ACTIONS TO TAKE ▸
1 > According to the text about the classroom pen display and projection setup, what must you do before you start using another brand's pen display?
2 > Please extend the text about the classroom pen display and projection setup, picking up after its final sentence.

TEXT FOR ANALYSIS ▸

--- START ---

First impressions from my class have been positive. Students are able to see what I project (sometimes with a little zooming in on the software) and the annotation capability makes discussing worksheets and lab notes much more engaging. Everyone also likes the fact that everything high enough so that even the bottom of the screen is easy to view.
The only downside is that the projected image lacks the high contrast of a flat screen. This is inherent to projection systems since the only way to get black on a white screen is to eliminate all light in the room. There are “black” projection screens on the market that promise higher contrast ratios, but they currently cost more than my budget allows and I can’t be sure that there are no negative trade-offs without actually buying one. If I get a chance to try one out, I will be sure to write a review.
I honestly thought that I would miss the simplicity of a standard whiteboard, but I have quickly adapted to the new system and don’t really want to go back. I do occasionally catch myself pointing at the display or making gestures over it as though I were in front of a whiteboard. These habits are ingrained and retraining myself has required a some commitment. After a bit of practice, I found that I could move the pen just above the display and make visible motions with the pointer.
There are only a few gotchas with this system. The big one is that even though it is a lot like writing with a pen, there is still a definite learning curve. It is not harder than learning to use a whiteboard, but it is different and because of that many educators have refused to embrace this type of setup. Another issue is that pen display drivers from different manufacturers do not play together. If you start using another brand, you must completely uninstall the old drivers. This means that if the system is deployed in multiple classrooms they will all have to be the same brand if you want every instructor to be able to use the rooms interchangably.
Overall, the system works well. My students prefer it, I never pick up a dry marker and didn’t break the bank. Even better, it is more than a whiteboard since I can annotate anything that is being displayed (PowerPoint slides, photos, documents, document camera image, etc).

--- END ---

EXTRACTED INFORMATION ▸
--- START ---

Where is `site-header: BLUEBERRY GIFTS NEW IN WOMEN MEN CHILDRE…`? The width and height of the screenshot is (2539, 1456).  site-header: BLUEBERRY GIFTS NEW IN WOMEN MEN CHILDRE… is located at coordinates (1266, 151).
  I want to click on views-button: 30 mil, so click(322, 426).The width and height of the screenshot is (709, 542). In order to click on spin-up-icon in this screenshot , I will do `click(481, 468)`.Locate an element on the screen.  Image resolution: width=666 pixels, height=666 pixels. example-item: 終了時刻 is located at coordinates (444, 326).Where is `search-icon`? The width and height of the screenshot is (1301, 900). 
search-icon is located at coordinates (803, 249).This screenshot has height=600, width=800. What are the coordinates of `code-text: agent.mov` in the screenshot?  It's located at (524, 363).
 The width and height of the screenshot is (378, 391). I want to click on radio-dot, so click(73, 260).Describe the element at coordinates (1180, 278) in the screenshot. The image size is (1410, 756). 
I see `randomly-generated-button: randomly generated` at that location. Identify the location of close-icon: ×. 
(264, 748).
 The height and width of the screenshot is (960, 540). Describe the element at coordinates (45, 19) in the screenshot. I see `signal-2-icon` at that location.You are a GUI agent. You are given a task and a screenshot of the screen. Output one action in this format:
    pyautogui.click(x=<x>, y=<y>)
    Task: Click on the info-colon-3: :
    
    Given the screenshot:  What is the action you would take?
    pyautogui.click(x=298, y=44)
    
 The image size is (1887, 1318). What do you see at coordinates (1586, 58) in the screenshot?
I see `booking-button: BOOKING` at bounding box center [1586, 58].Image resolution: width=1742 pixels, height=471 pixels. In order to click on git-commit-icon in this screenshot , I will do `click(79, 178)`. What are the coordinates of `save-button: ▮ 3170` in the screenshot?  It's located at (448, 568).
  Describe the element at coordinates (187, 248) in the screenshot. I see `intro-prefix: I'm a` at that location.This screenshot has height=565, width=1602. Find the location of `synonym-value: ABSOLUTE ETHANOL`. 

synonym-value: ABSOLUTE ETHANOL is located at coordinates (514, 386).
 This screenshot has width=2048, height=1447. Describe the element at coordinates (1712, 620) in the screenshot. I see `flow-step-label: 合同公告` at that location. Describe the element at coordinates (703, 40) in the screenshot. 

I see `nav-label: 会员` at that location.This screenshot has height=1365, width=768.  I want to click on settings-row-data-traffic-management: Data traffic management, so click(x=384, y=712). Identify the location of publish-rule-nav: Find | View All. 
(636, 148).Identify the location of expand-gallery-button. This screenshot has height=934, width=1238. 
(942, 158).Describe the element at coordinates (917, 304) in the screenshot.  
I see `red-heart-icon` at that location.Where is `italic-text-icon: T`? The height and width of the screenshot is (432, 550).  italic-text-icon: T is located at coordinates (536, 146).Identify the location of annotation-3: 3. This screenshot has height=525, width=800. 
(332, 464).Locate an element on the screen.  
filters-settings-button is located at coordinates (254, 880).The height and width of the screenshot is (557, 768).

--- END ---

EXERCISE RESULTS ▸
1 > You must completely uninstall the old drivers.

2 >
I also purchased a 5-megapixel document camera ($150) so that I can display sections of the codebook or a textbook and I have the same ability to mark up the camera image, though I am transitioning to digital books now and rarely use it
After using the system for a few weeks, I hit my first snag – Windows Update broke my pen display driver. Ultimately, this just required me to do a full uninstall and re-installation of the driver, so not too bad, but it did mean that I was unable to use the system for one evening and had to go back to the old whiteboard (this represents a support problem if the system were adopted by all instructors). I was amazed at how dependent I had become on the new system in such a short time. Furthermore, several of my students told me that they did not get as much out of the presentation and hoped I would have everything working for the next class, so after conducting only 3 or 4 classes, my students had developed a clear preference.
Microsoft has now “helped” me a several times with updates. I now make sure to check the tablet prior to class time.
After almost two years, this system has moved beyond the proof of concept stage and is being adopted throughout our training center. This should be especially valuable in our auditorium which is a little too big for a traditional whiteboard to be effective. The auditorium might also be a good test bed for black projection screens. Since the auditorium screen is well above arm reach, the screen does not have to be rolled out of the way, so solid panel screens could be mounted rather than a more expensive motorized unit.